>>
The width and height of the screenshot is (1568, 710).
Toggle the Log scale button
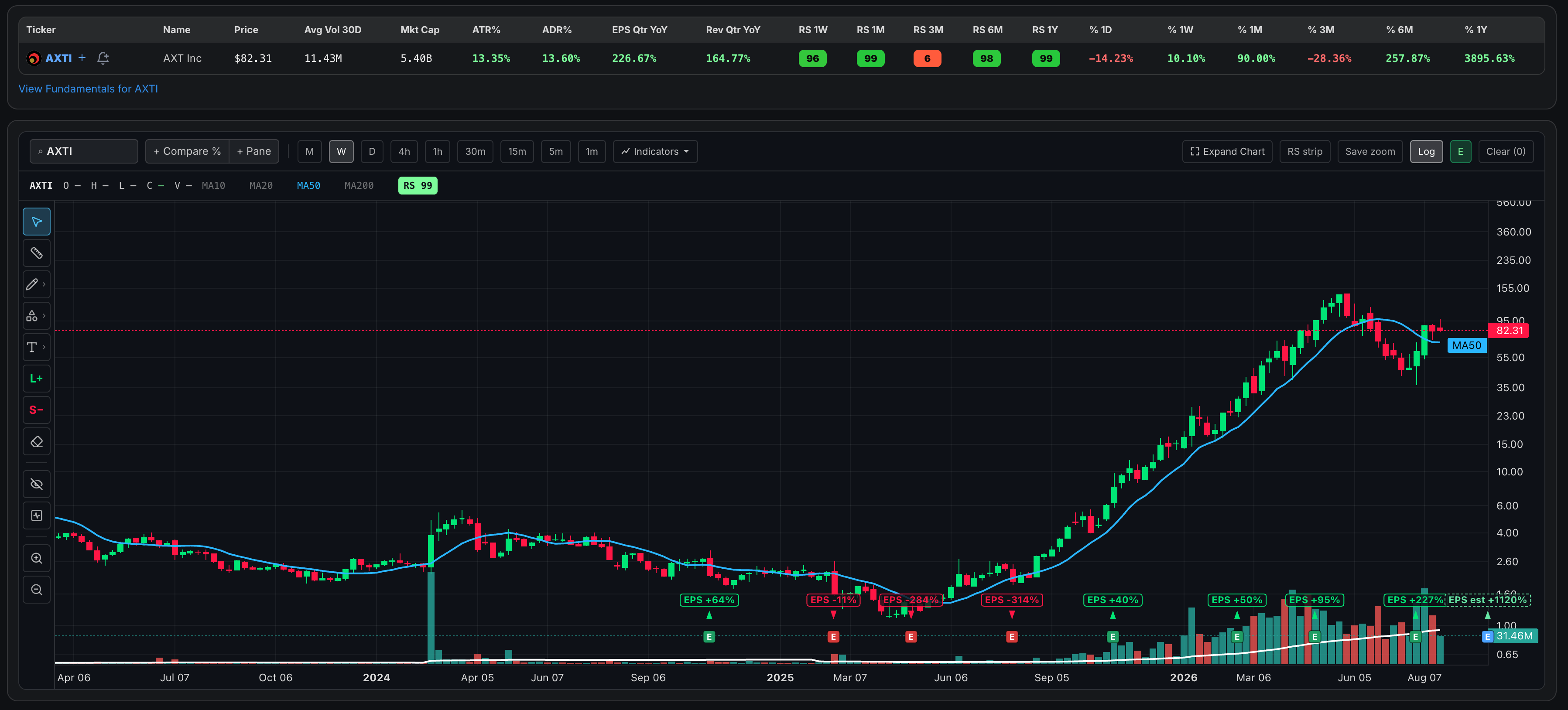coord(1426,151)
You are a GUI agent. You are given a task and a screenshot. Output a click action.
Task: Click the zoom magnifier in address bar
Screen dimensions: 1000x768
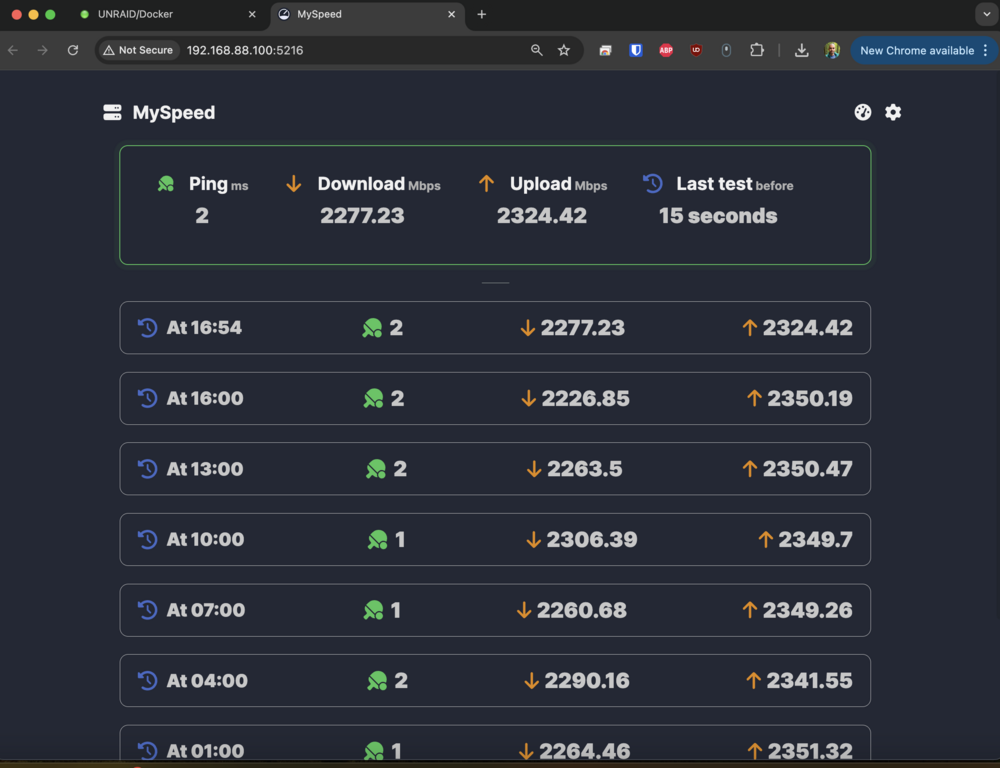point(536,50)
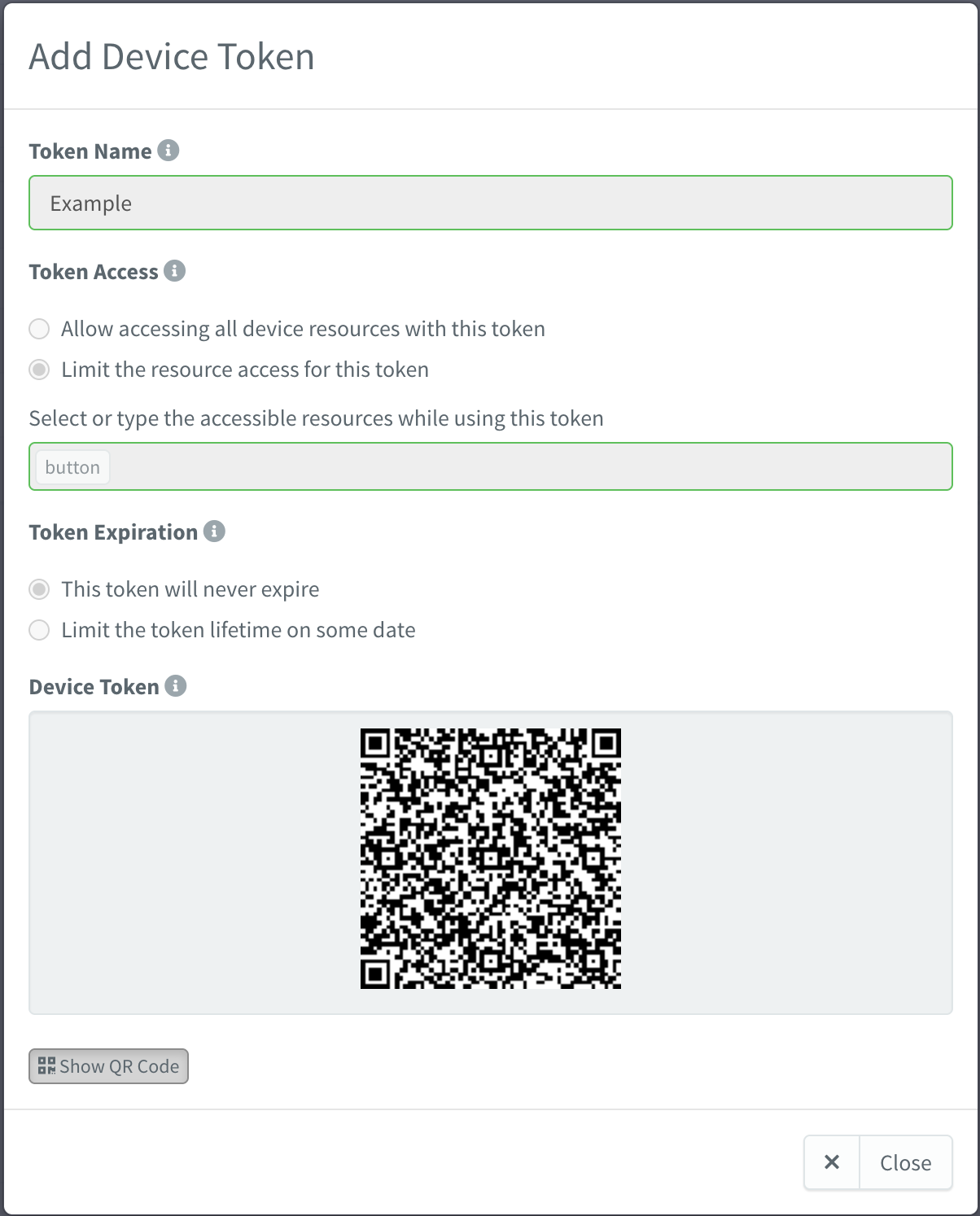980x1216 pixels.
Task: Click the QR code image
Action: [x=491, y=859]
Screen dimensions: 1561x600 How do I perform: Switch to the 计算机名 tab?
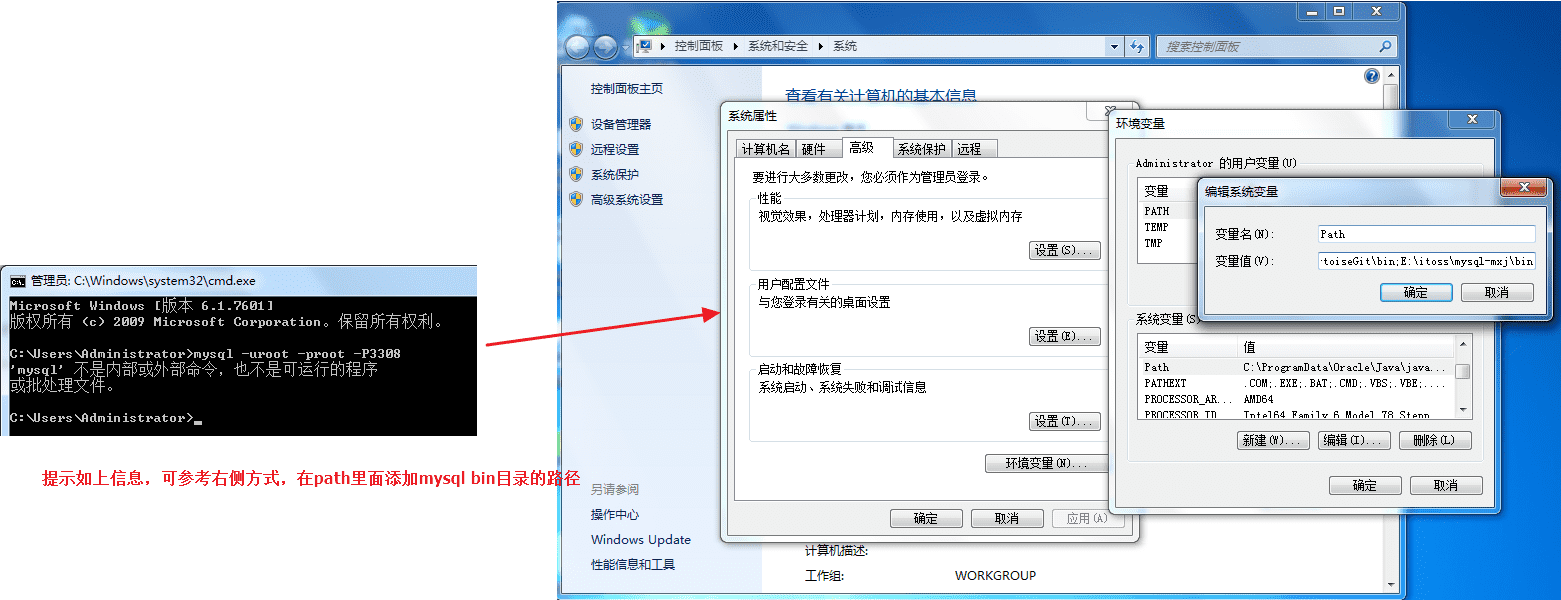[766, 149]
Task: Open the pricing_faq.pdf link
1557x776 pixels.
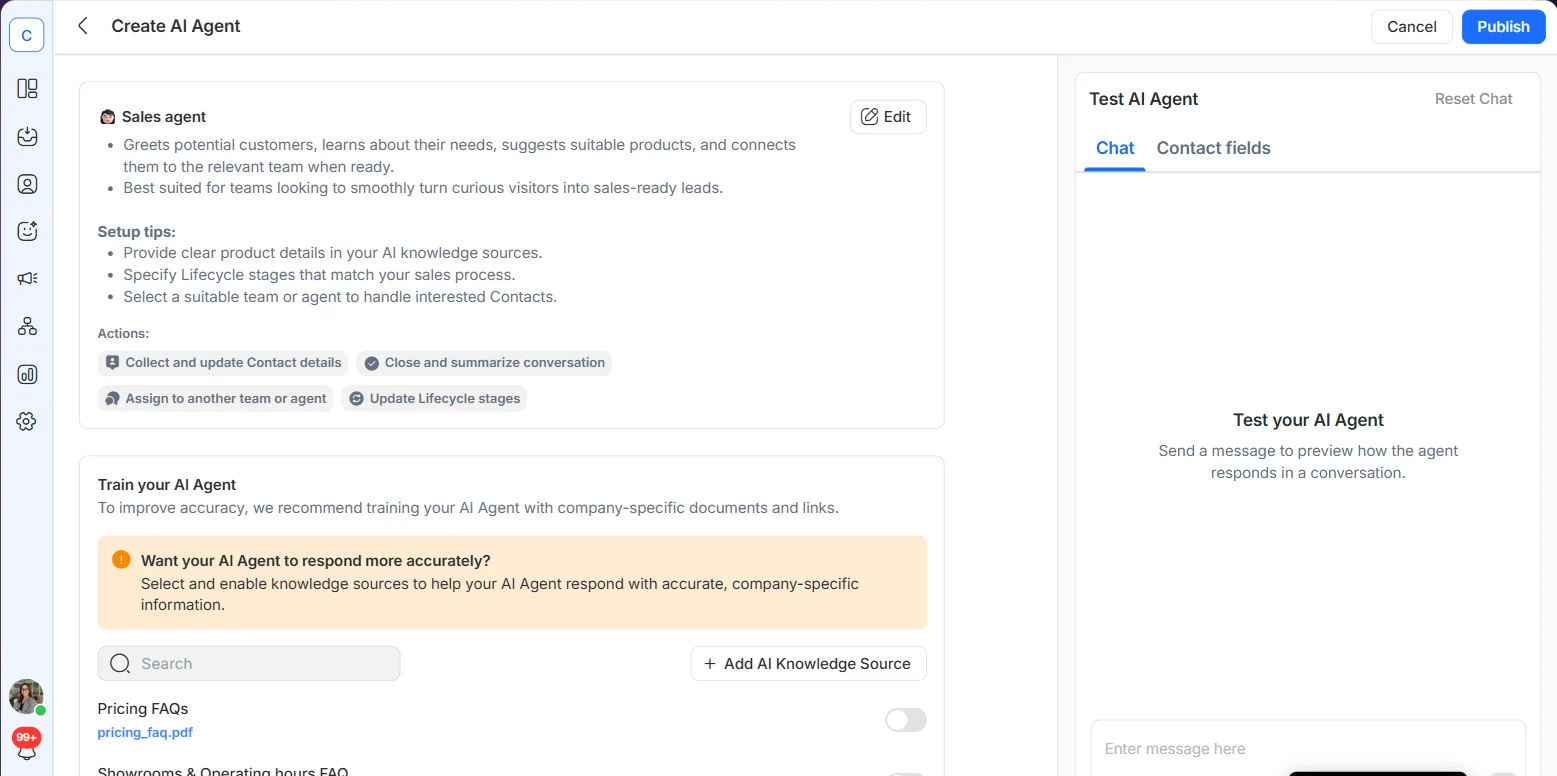Action: coord(144,732)
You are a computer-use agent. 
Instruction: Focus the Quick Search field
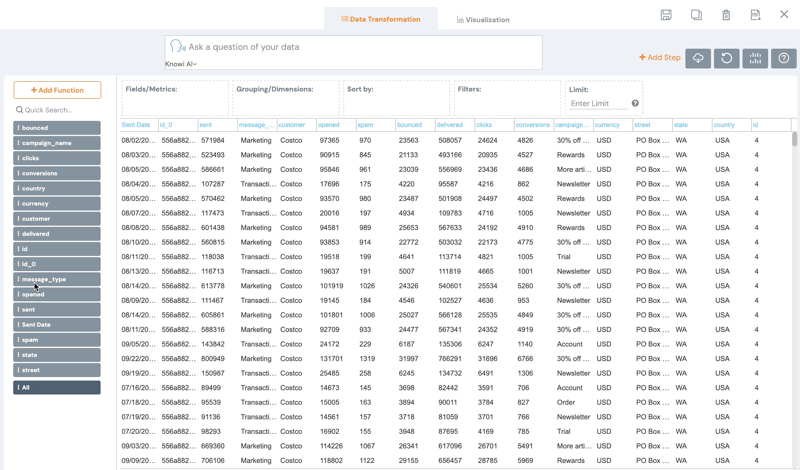[60, 110]
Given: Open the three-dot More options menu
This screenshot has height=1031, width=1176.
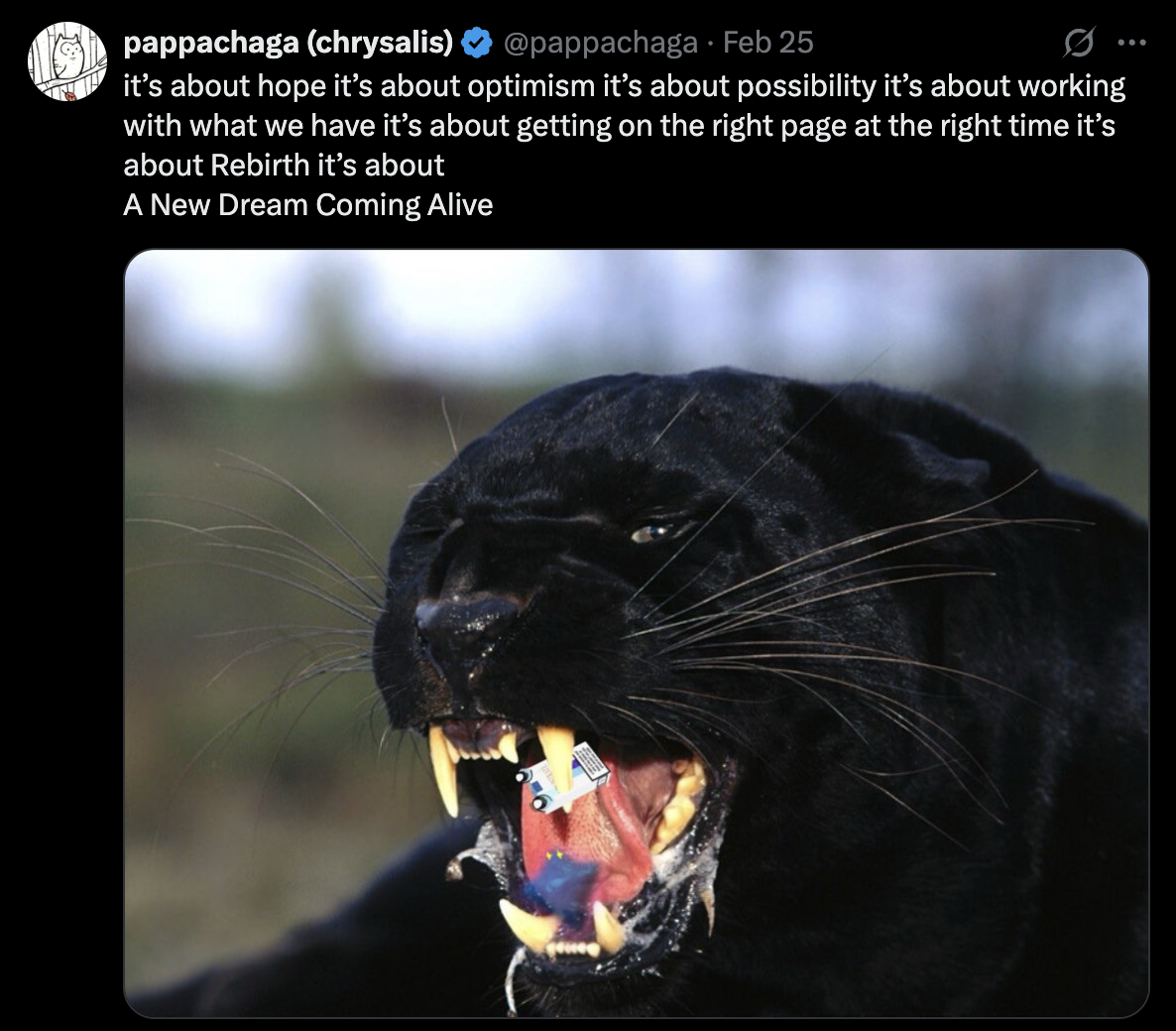Looking at the screenshot, I should click(x=1131, y=43).
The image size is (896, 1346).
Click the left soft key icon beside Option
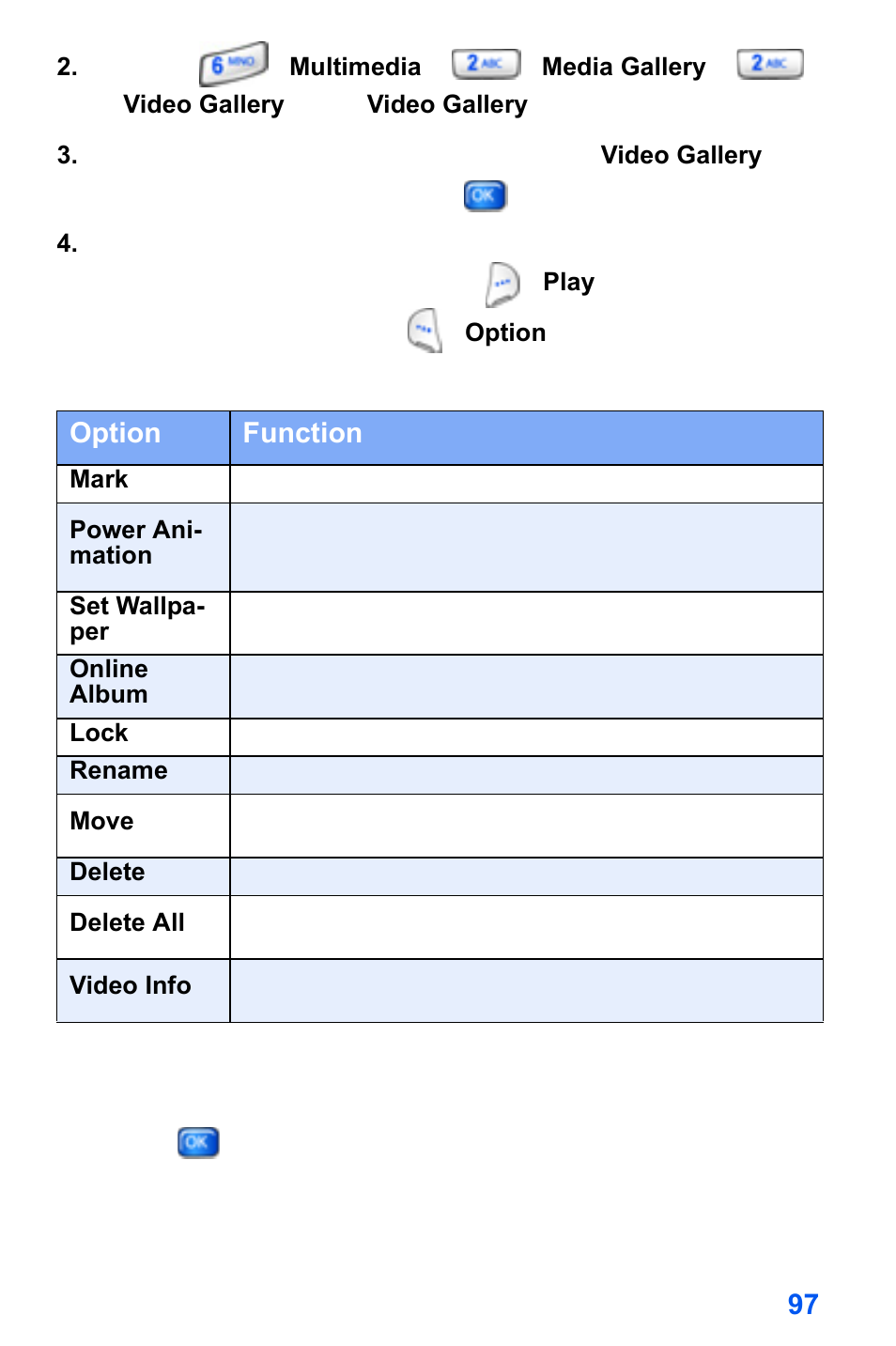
<<
Aim of the exercise:
Output every record above word for word, omitting any pictures they contain.

Expected answer:
The width and height of the screenshot is (1568, 710).
Toggle the Log scale button
coord(1426,151)
You are a GUI agent. You are given a task and a screenshot. Output a click action.
Task: Click the zoom magnifier in address bar
Screen dimensions: 1000x768
point(536,50)
980x1216 pixels.
Task: Click the QR code image
Action: [x=491, y=859]
Screen dimensions: 1561x600 How do I perform: Switch to the 计算机名 tab?
[766, 149]
Task: Open the pricing_faq.pdf link
1557x776 pixels.
Action: coord(144,732)
You are a computer-use agent. 
Instruction: Focus the Quick Search field
[60, 110]
Given: Open the three-dot More options menu
This screenshot has height=1031, width=1176.
Looking at the screenshot, I should click(x=1131, y=43).
The image size is (896, 1346).
Click the left soft key icon beside Option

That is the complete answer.